The biggest winner in last night’s primary was the Working Families Party, whose candidates lead the pack in the public advocate and comptroller races, while nearly their entire slate of City Council candidates was swept into office.
The leaders of the Working Families Party converged at the Water Street Restaurant & Lounge in Dumbo, site of the victory party for Bill de Blasio, the City Councilman from Brooklyn whose first-place showing I the public advocate race was their biggest feat.
Around midnight, outside the restaurant, de Blasio walked over to Bill Lipton, the deputy director of the W.F.P. and said, “Can you explain these numbers? This wasn’t the model.” Everyone laughed. De Blasio hugged Lipton, then wandered off.

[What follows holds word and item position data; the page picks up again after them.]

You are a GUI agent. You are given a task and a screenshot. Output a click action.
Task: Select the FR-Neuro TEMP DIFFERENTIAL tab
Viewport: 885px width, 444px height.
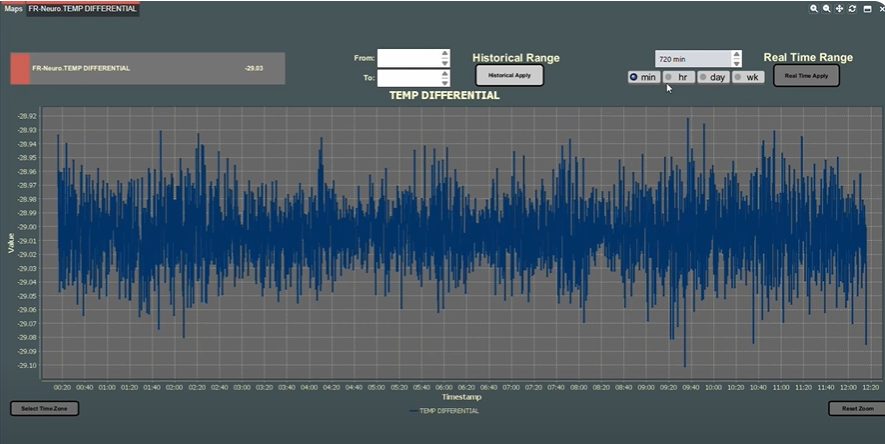click(82, 8)
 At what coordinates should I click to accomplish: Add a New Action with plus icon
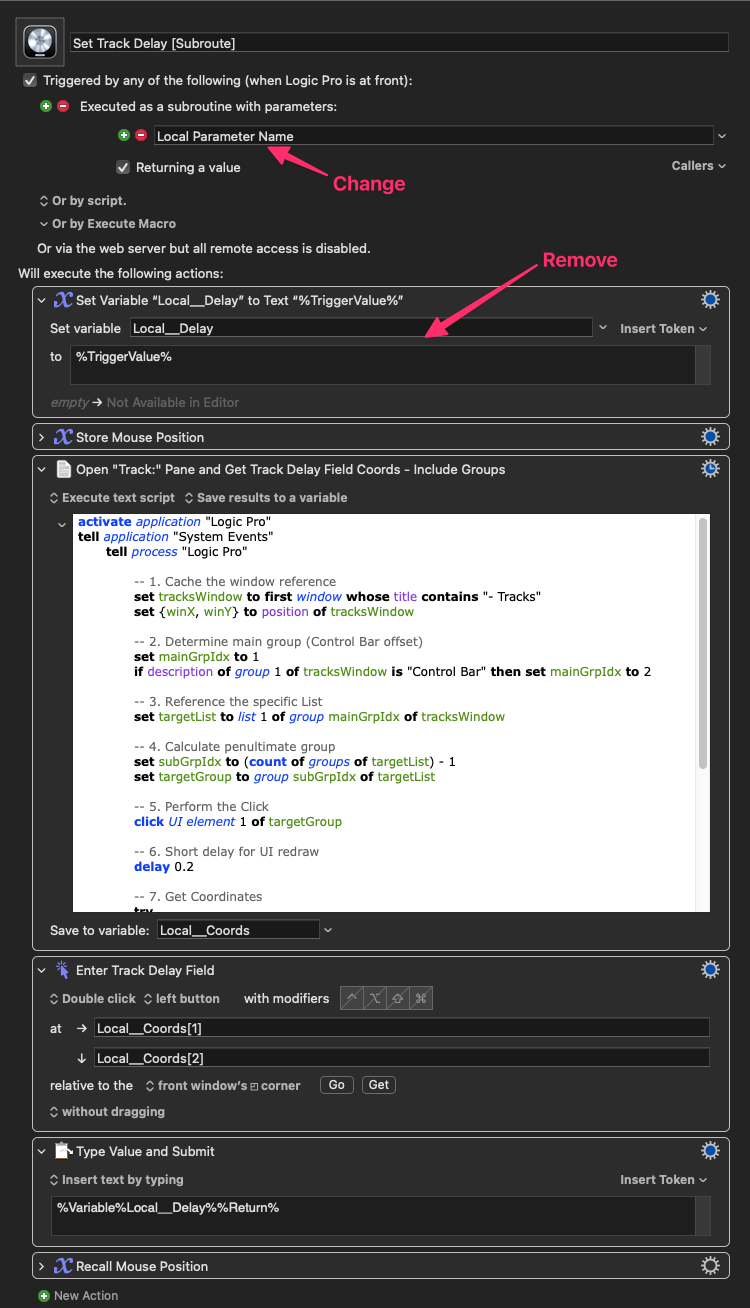click(43, 1296)
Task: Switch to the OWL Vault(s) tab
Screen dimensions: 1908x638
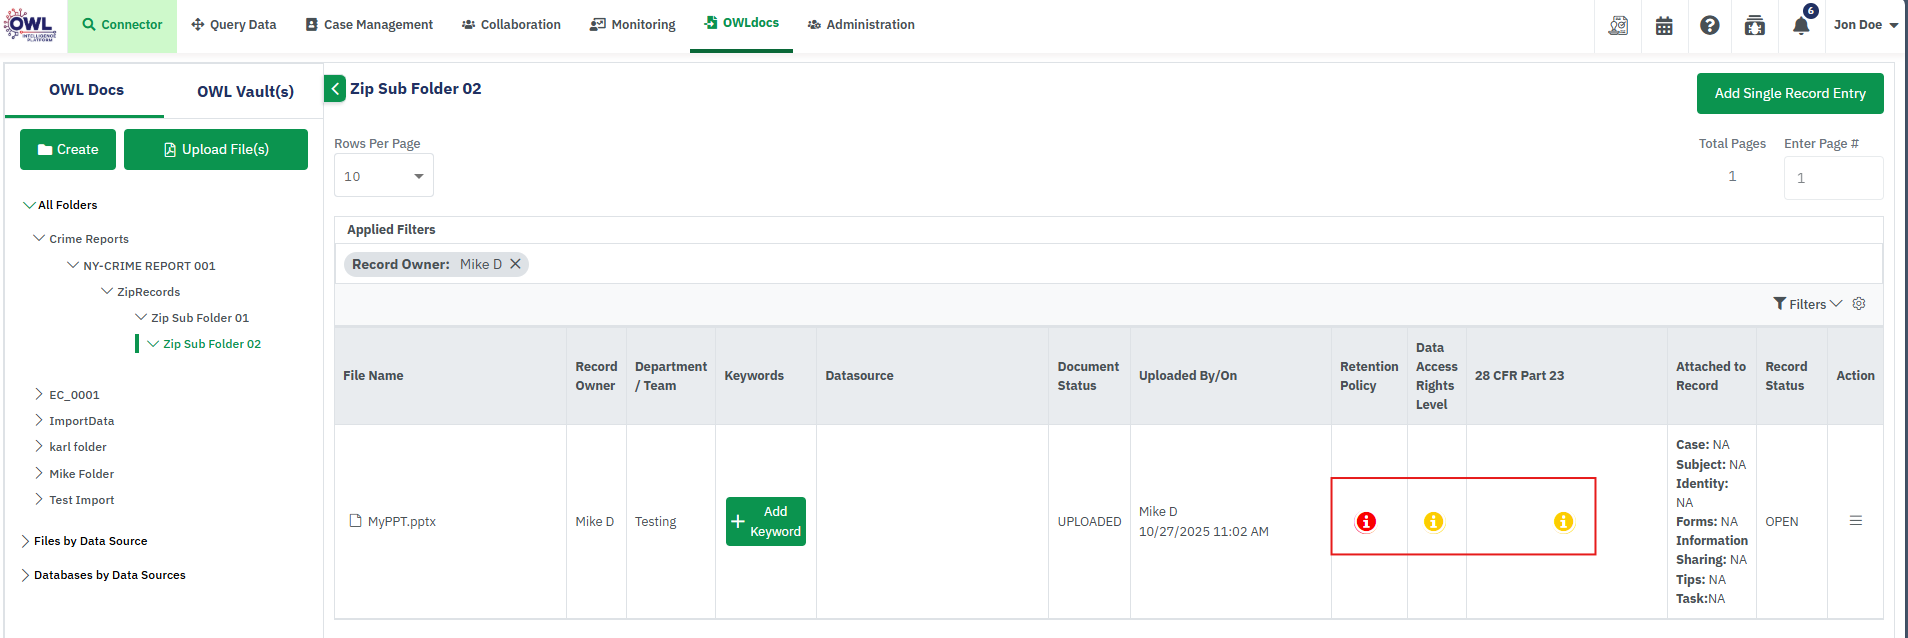Action: click(245, 91)
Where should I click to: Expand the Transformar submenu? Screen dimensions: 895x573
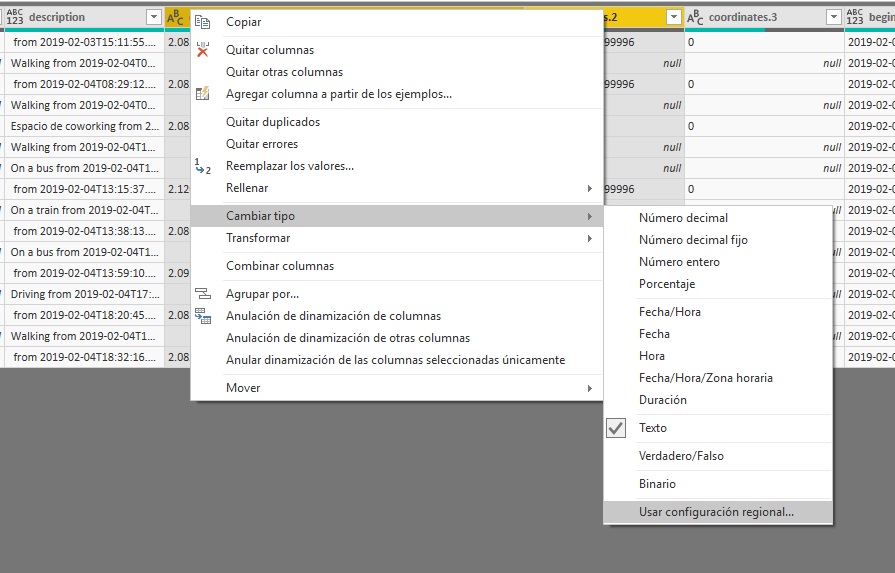[x=258, y=238]
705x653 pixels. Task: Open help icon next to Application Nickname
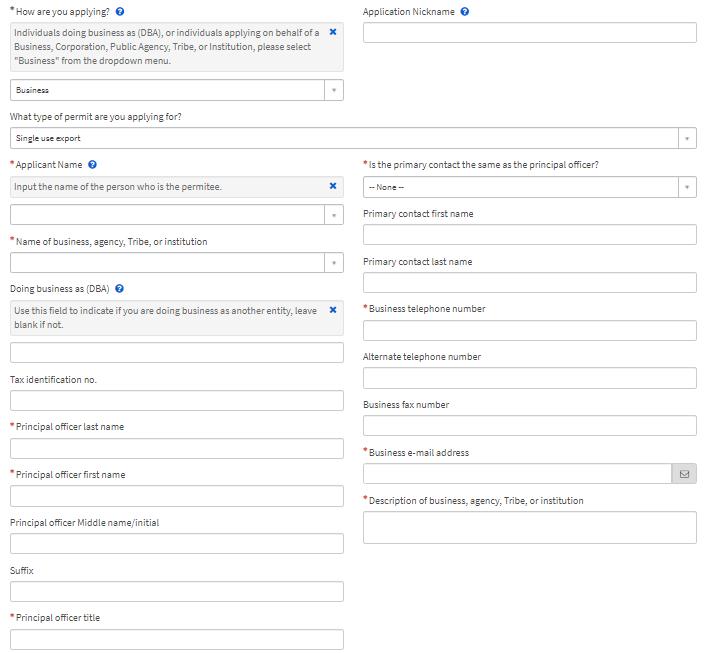[x=465, y=12]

Earlier in the evening, I chatted with de Blasio as Jay-Z music blared from the speakers and well-wishers shoved plastic cups of alcohol in each other’s hands.
“Clearly a lot of people responded to the fact that I had led the opposition on term limits. And a lot of people wanted someone who can be strong in standing up to the mayor when he’s wrong,” de Blasio said.
When I asked about what this meant for the Working Families Party, de Blasio described them less as a singular entity and more of a patchwork of independent pieces that came together.
“They are a coalition of a lot of important organizations. The victories tonight are also the victories of 1199, 32BJ, the UFT and a lot of other organizations,” he said. “So, I don’t think people should dismiss the fact that this was the sum of a whole bunch of parts.”
I asked if tonight’s results meant that the W.F.P. label is more important to candidates now, relative to the benefits of being a Democrat.
“I think the Democratic Party label is very, very important in this town,” he said. When voters looked at his literature, de Blasio said, “the first thing they wanted to verify was that I was a Democrat.”
He invoked President Obama and the current fight over health care, and said, “Being a Democrat means a lot to people. I think the Working Families Party says something very powerful to progressive people all over this city. It has a reformist message, a change message. I think it’s influential in that level. But in the end, you know, people want to know if a candidate is a Democrat.”